- WHAT IS REQUIRED -
Include the line with "ಹೆಸರು ಬದಲಾವಣೆ ಜಾಹೀರಾತು ಮಾದರಿ (157, 2395)" and every line before it in the entries below, echoed exactly, but not the pictures.

** MATERIAL FOR THIS TASK follows **

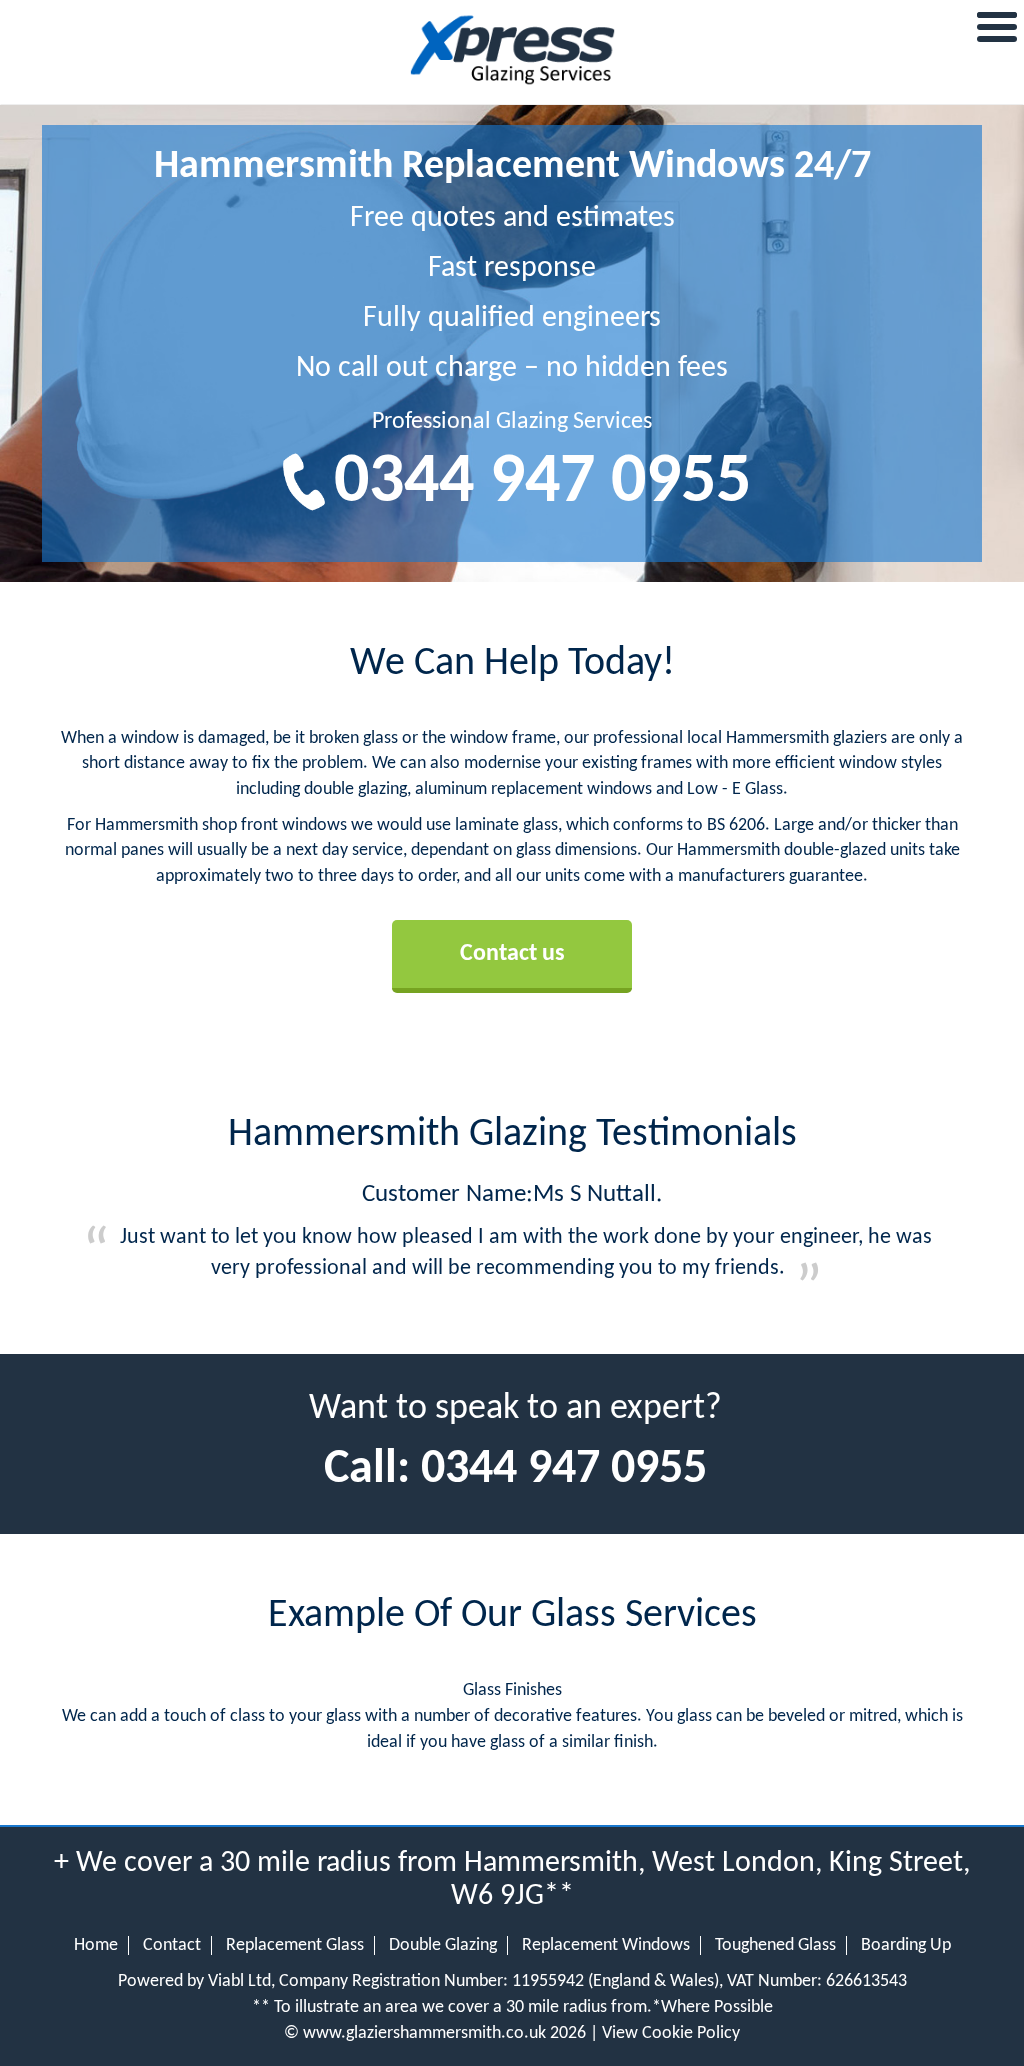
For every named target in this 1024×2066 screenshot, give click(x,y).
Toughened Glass (775, 1945)
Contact (172, 1945)
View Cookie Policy (671, 2033)
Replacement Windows (606, 1945)
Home (96, 1945)
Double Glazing (443, 1945)
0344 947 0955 (542, 483)
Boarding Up (906, 1945)
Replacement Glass (295, 1945)
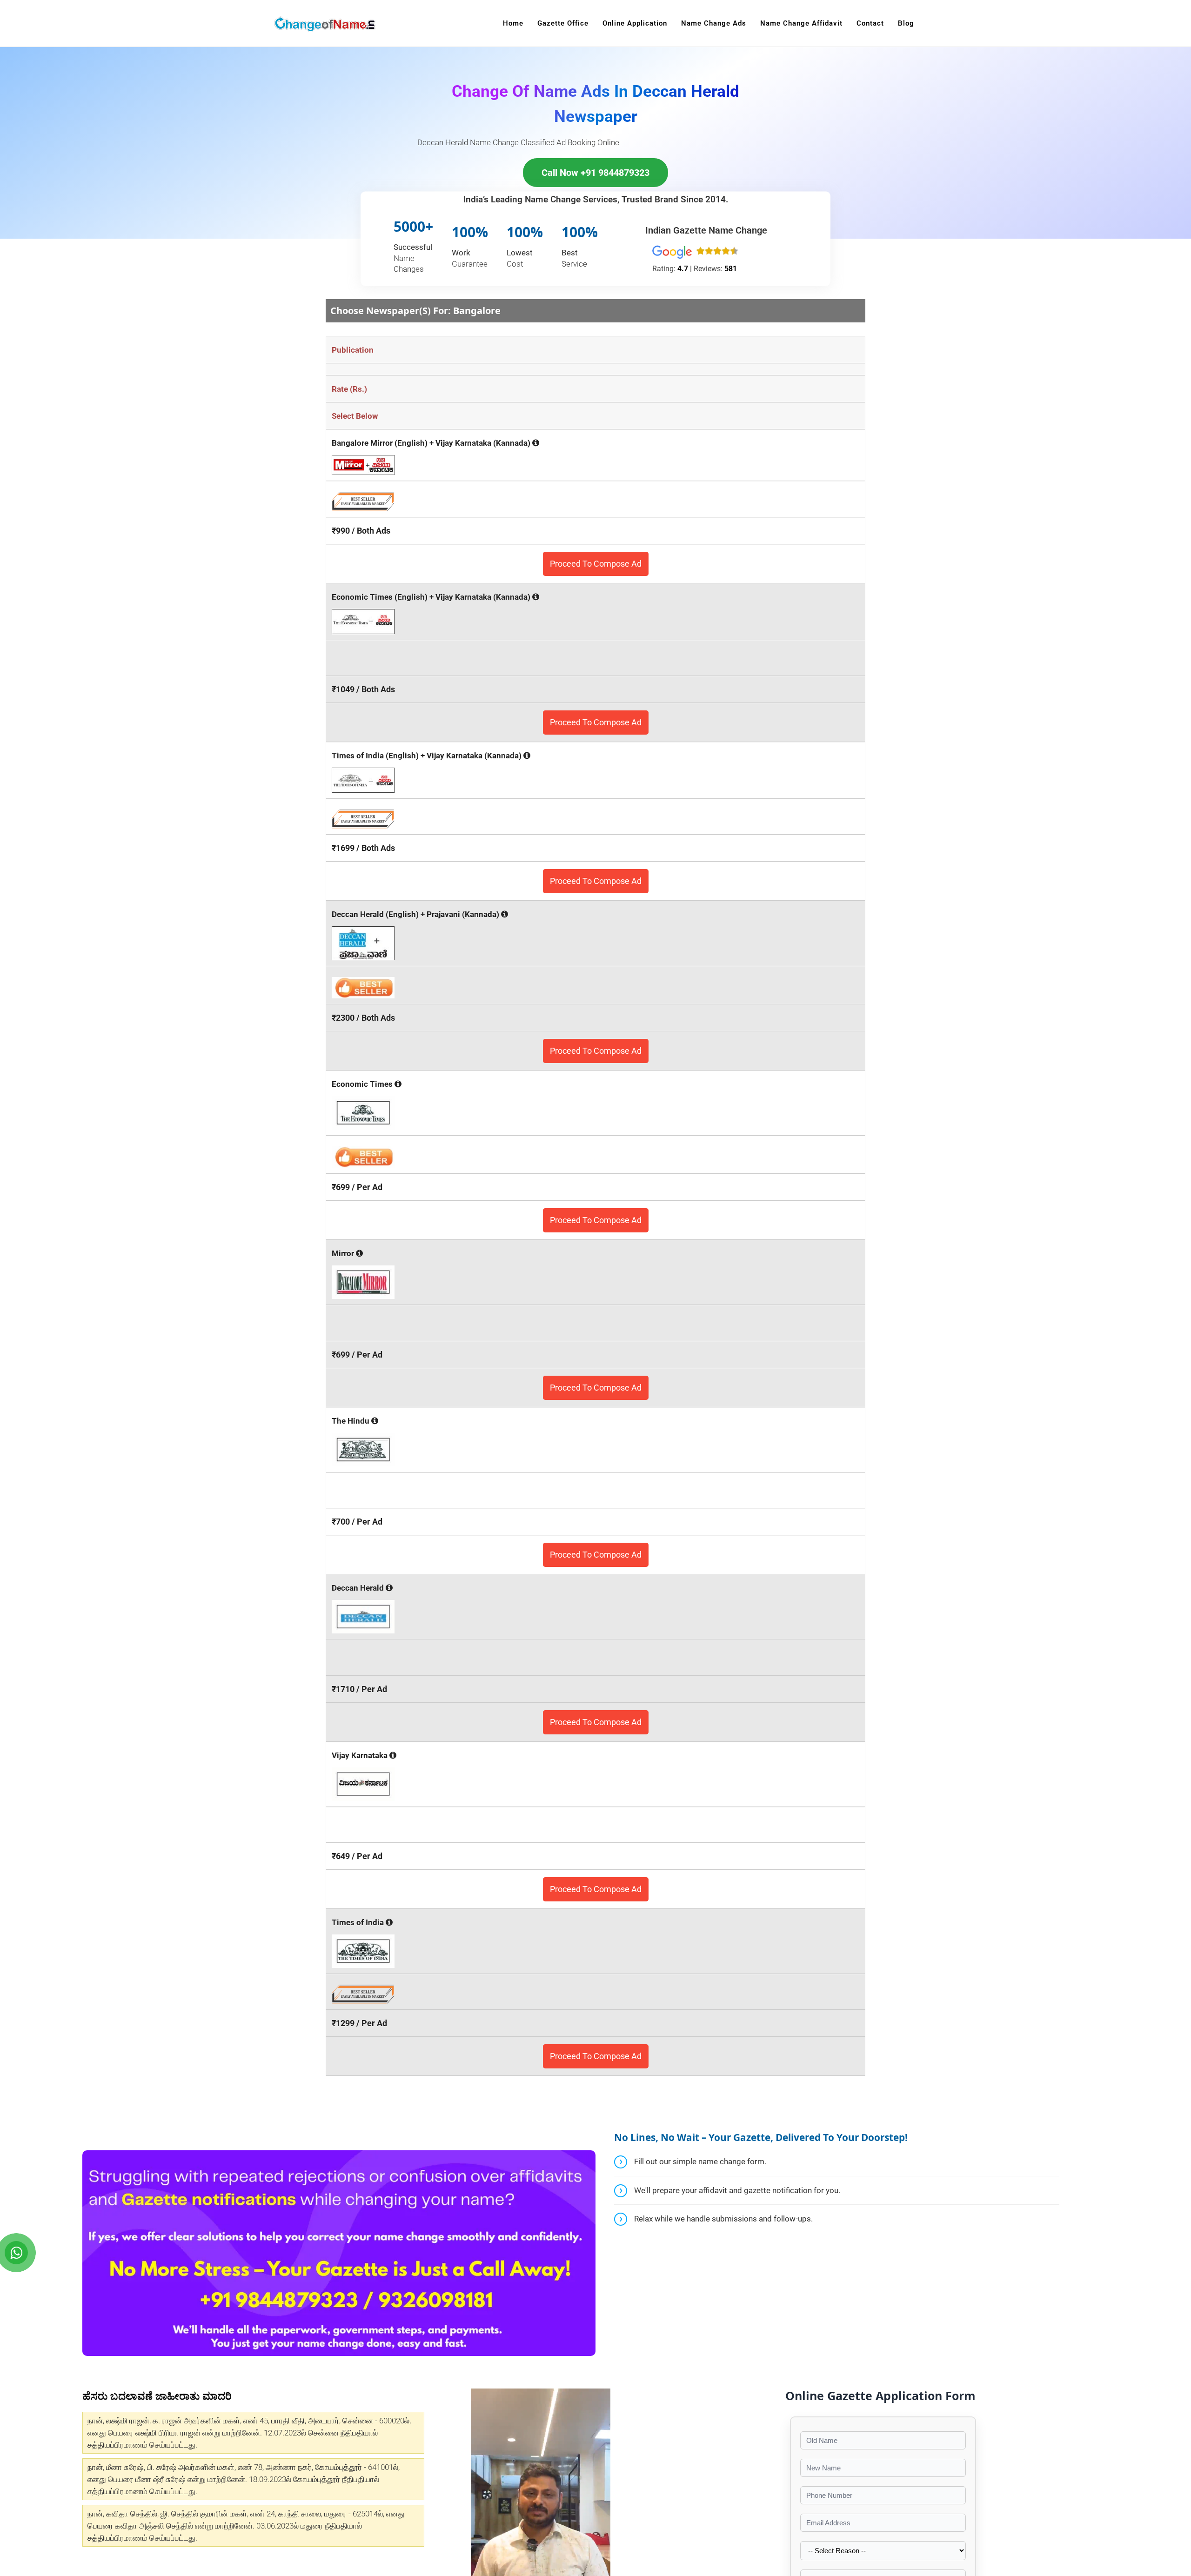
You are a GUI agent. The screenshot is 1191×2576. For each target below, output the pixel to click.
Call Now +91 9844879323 (595, 172)
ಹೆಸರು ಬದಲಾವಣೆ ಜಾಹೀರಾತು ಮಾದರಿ (157, 2395)
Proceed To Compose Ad (596, 564)
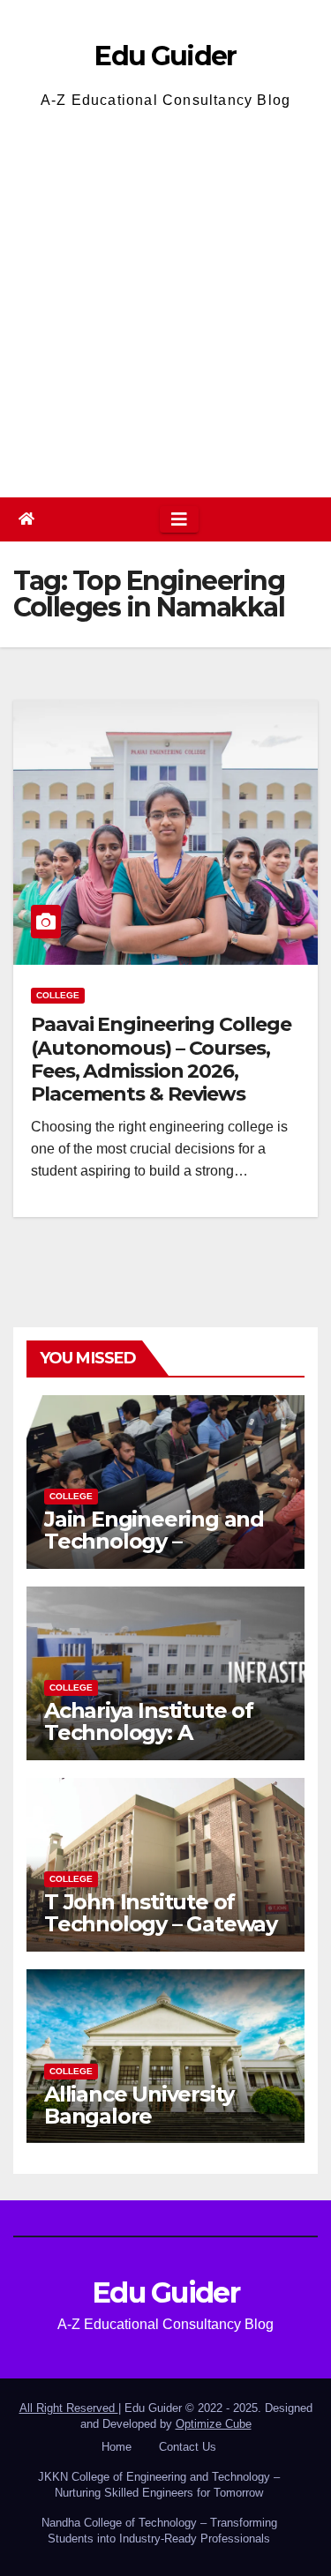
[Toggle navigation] (179, 519)
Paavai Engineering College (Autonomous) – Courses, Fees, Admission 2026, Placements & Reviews (160, 1059)
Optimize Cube (214, 2423)
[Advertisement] (165, 301)
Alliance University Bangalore (139, 2105)
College (57, 995)
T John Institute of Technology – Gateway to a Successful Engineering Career (160, 1935)
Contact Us (187, 2446)
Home (117, 2446)
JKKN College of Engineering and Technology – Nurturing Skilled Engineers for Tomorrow (159, 2484)
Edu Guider (165, 56)
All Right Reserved (68, 2408)
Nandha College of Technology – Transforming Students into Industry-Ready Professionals (159, 2530)
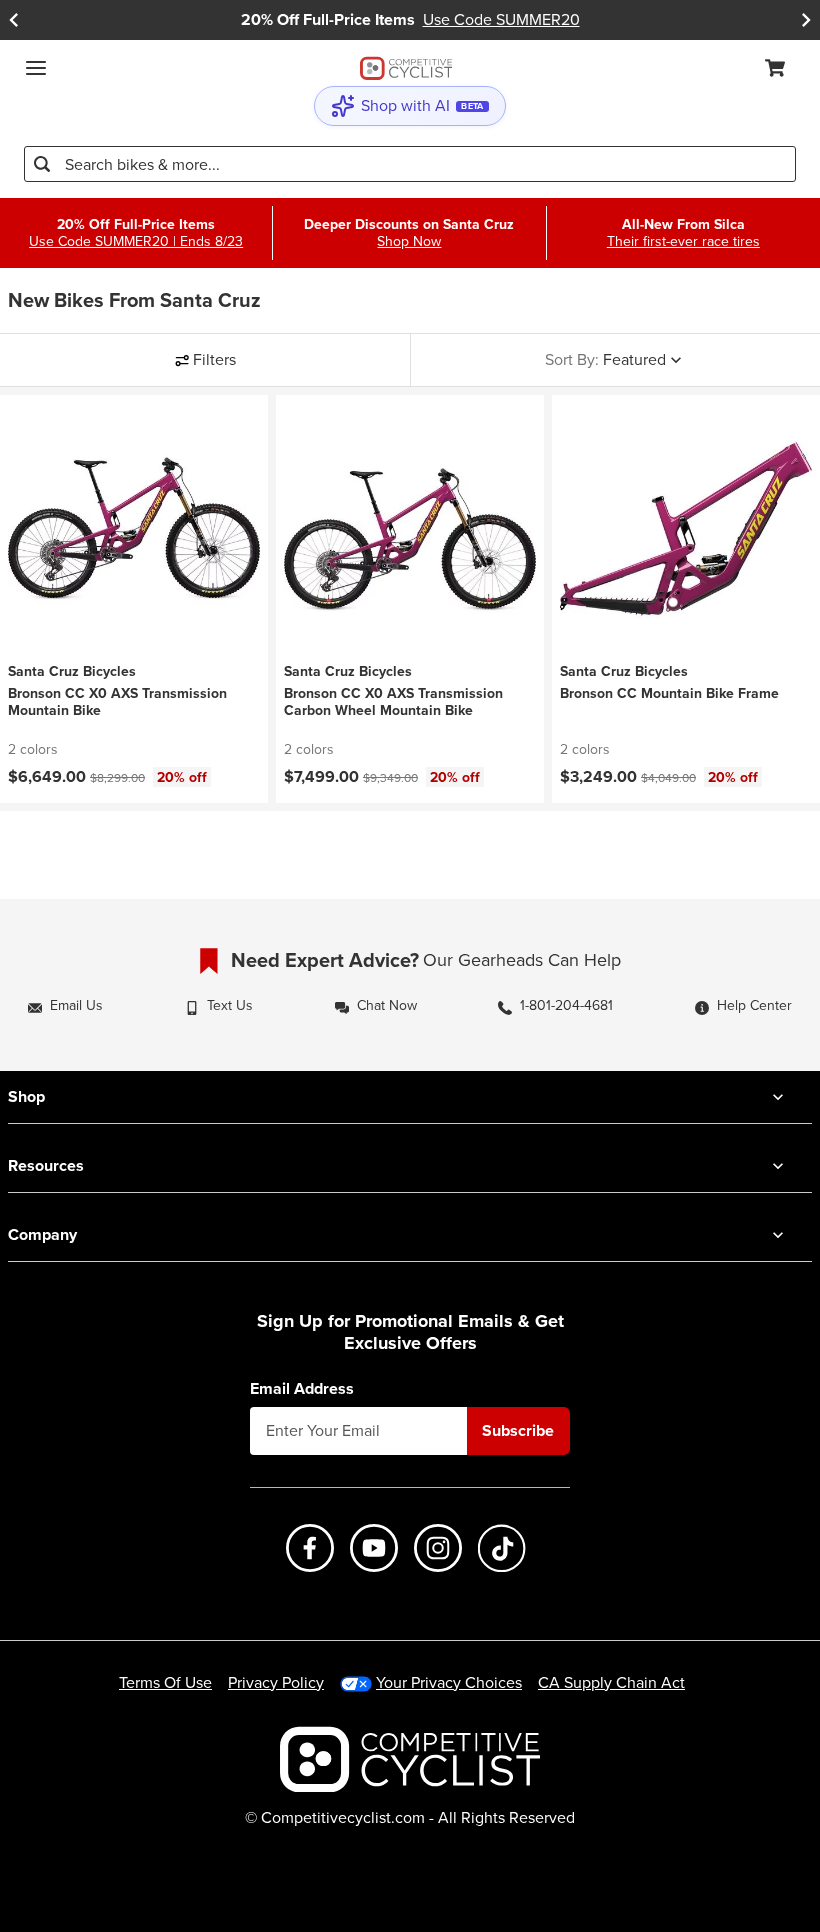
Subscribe (518, 1430)
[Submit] (42, 164)
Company (42, 1234)
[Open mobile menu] (36, 68)
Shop (26, 1096)
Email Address (302, 1389)
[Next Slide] (806, 20)
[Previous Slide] (14, 20)
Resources (46, 1165)
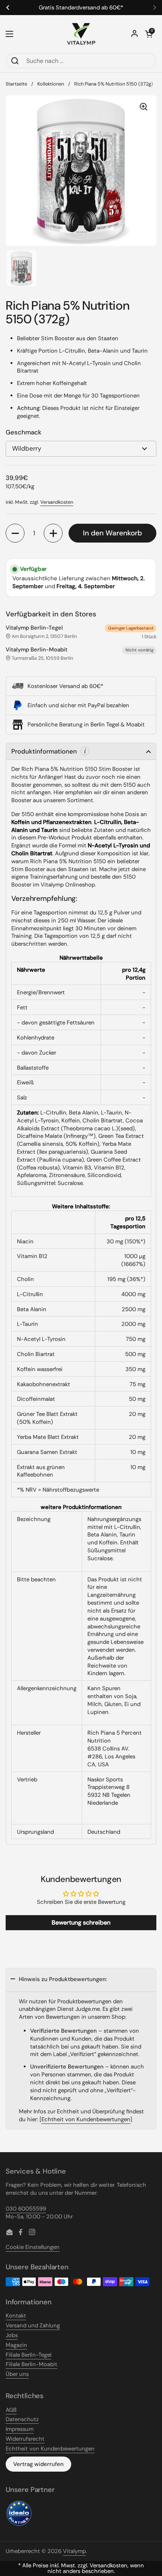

** End of MATERIAL FOR THIS TASK **

- FINAL ANSWER -
For every named target in this 1024×2066 screenshot, give click(x,y).
Toughened Glass (775, 1945)
Contact (172, 1945)
View Cookie Policy (671, 2033)
Replacement Windows (606, 1945)
Home (96, 1945)
Double Glazing (443, 1945)
0344 947 0955 (542, 483)
Boarding Up (906, 1945)
Replacement Glass (295, 1945)
You are a GUI agent. The screenshot is 1191×2576. For each target below, output the pixel to click.
Call Now +91 9844879323 (595, 172)
ಹೆಸರು ಬದಲಾವಣೆ ಜಾಹೀರಾತು ಮಾದರಿ (157, 2395)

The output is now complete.